Which issue this PR fixes

  • missing imagePullSecrets at deployments so we can use sparkoperator images from private docker repos

Special notes for your reviewer:

Checklist

[Place an '[x]' (no spaces) in all applicable fields. Please remove unrelated fields.]

  • DCO signed
  • Chart Version bumped
  • Variables are documented in the README.md
  • Title of the PR starts with chart name (e.g. [stable/chart])

Signed-off-by: Roland Johann <roland.johann@phenetic.io>
Signed-off-by: Roland Johann <roland.johann@phenetic.io>
Signed-off-by: Roland Johann <roland.johann@phenetic.io>
@helm-bot helm-bot added Contribution Allowed If the contributor has signed the DCO or the CNCF CLA (prior to the move to a DCO). size/S Denotes a PR that changes 10-29 lines, ignoring generated files. labels Oct 21, 2019
@k8s-ci-robot
Copy link
Contributor

Hi @rolandjohann. Thanks for your PR.

I'm waiting for a helm member to verify that this patch is reasonable to test. If it is, they should reply with /ok-to-test on its own line. Until that is done, I will not automatically test new commits in this PR, but the usual testing commands by org members will still work. Regular contributors should join the org to skip this step.

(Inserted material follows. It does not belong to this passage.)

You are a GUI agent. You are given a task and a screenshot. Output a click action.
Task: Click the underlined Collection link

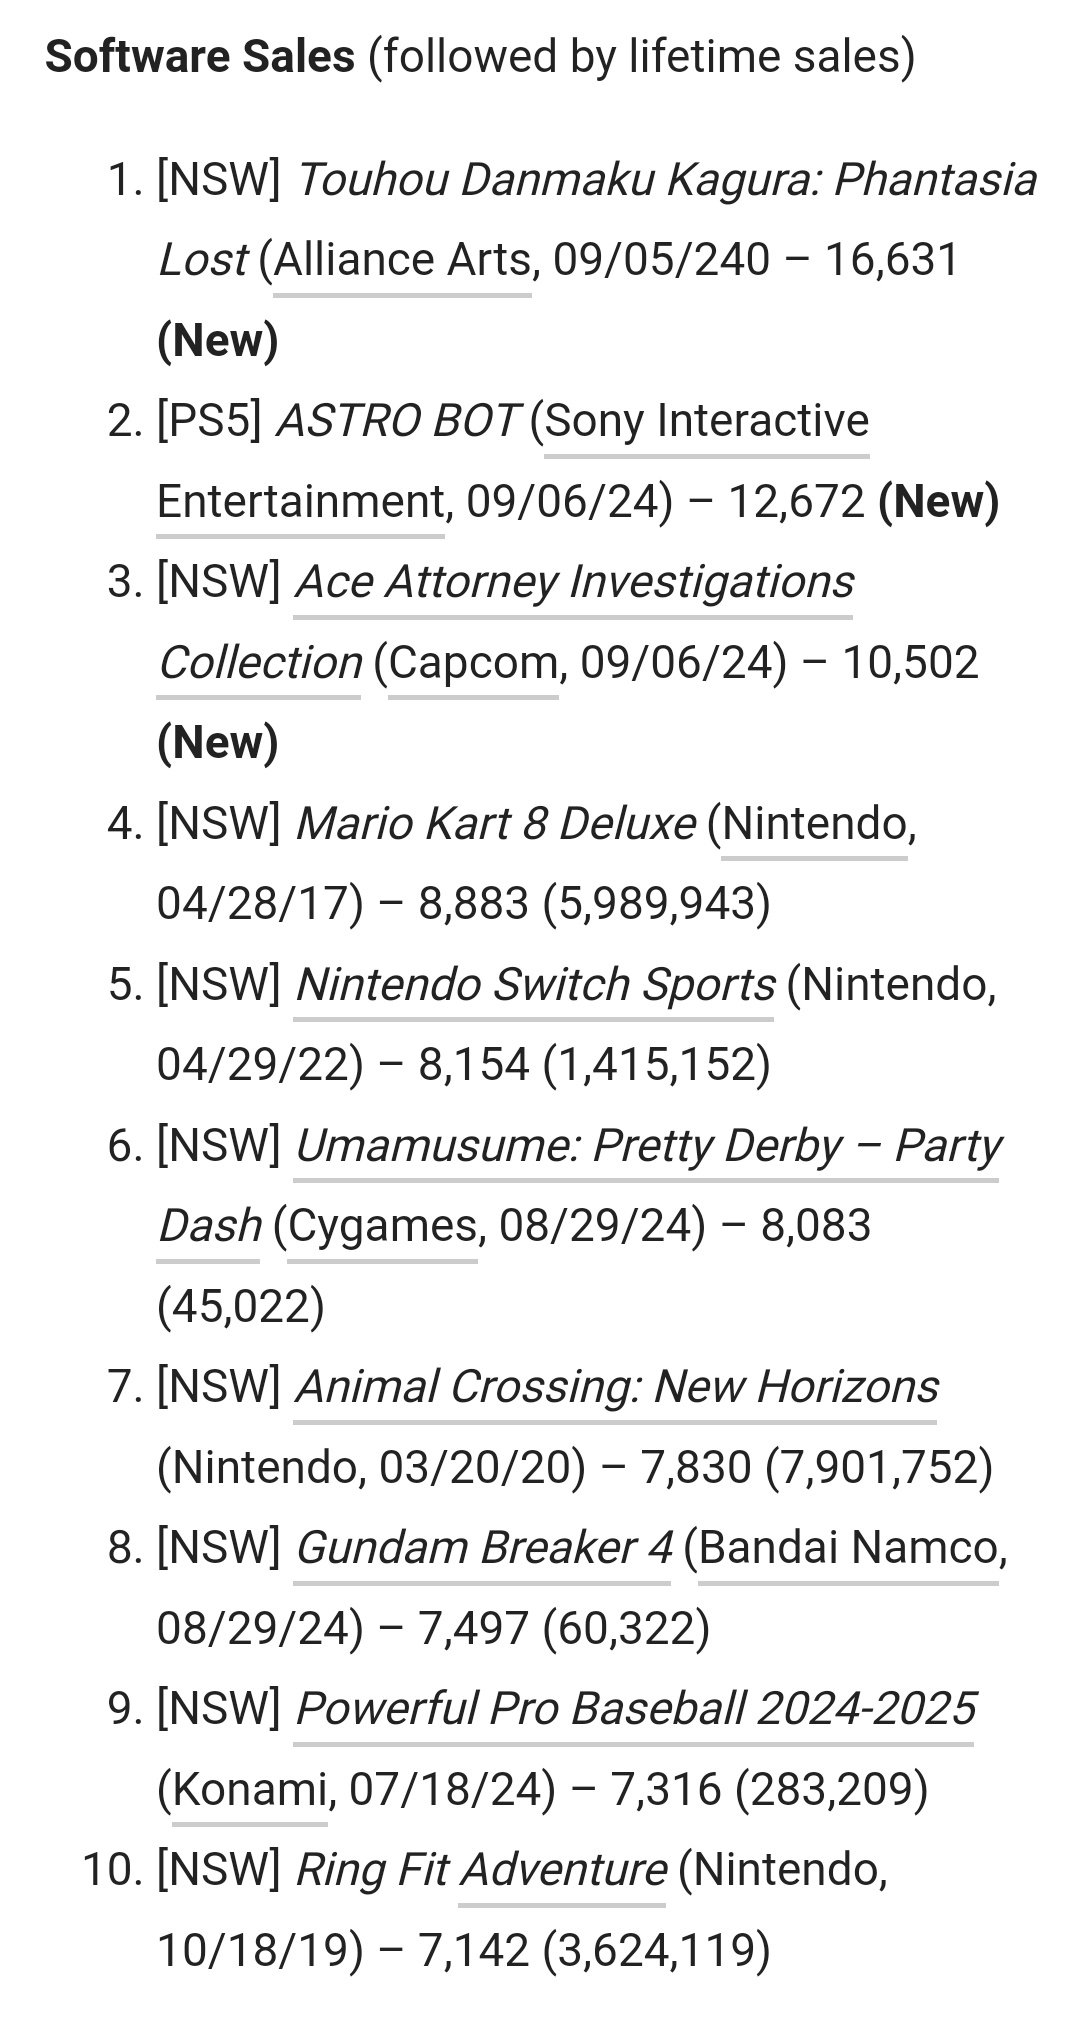pyautogui.click(x=260, y=662)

Once the patch is verified, the new status will be reflected by the ok-to-test label.

I understand the commands that are listed here.

Instructions for interacting with me using PR comments are available here. If you have questions or suggestions related to my behavior, please file an issue against the kubernetes/test-infra repository.

@k8s-ci-robot k8s-ci-robot added the needs-ok-to-test Indicates a PR that requires an org member to verify it is safe to test. label Oct 21, 2019
@liyinan926
Copy link
Collaborator

/approve
/lgtm

@k8s-ci-robot k8s-ci-robot added the lgtm Indicates that a PR is ready to be merged. label Oct 21, 2019
@k8s-ci-robot
Copy link
Contributor

[APPROVALNOTIFIER] This PR is APPROVED

This pull-request has been approved by: liyinan926, rolandjohann

The full list of commands accepted by this bot can be found here.

The pull request process is described here

Needs approval from an approver in each of these files:

Approvers can indicate their approval by writing /approve in a comment
Approvers can cancel approval by writing /approve cancel in a comment

@k8s-ci-robot k8s-ci-robot added the approved Indicates a PR has been approved by an approver from all required OWNERS files. label Oct 21, 2019
@liyinan926
Copy link
Collaborator

/ok-to-test

@k8s-ci-robot k8s-ci-robot added ok-to-test and removed needs-ok-to-test Indicates a PR that requires an org member to verify it is safe to test. labels Oct 21, 2019
@rolandjohann
Copy link
Contributor Author

/retest

@zanhsieh
Copy link
Collaborator

@rolandjohann
I think CRD does not get clean up properly. You might consider to implement hook. See other charts for detail.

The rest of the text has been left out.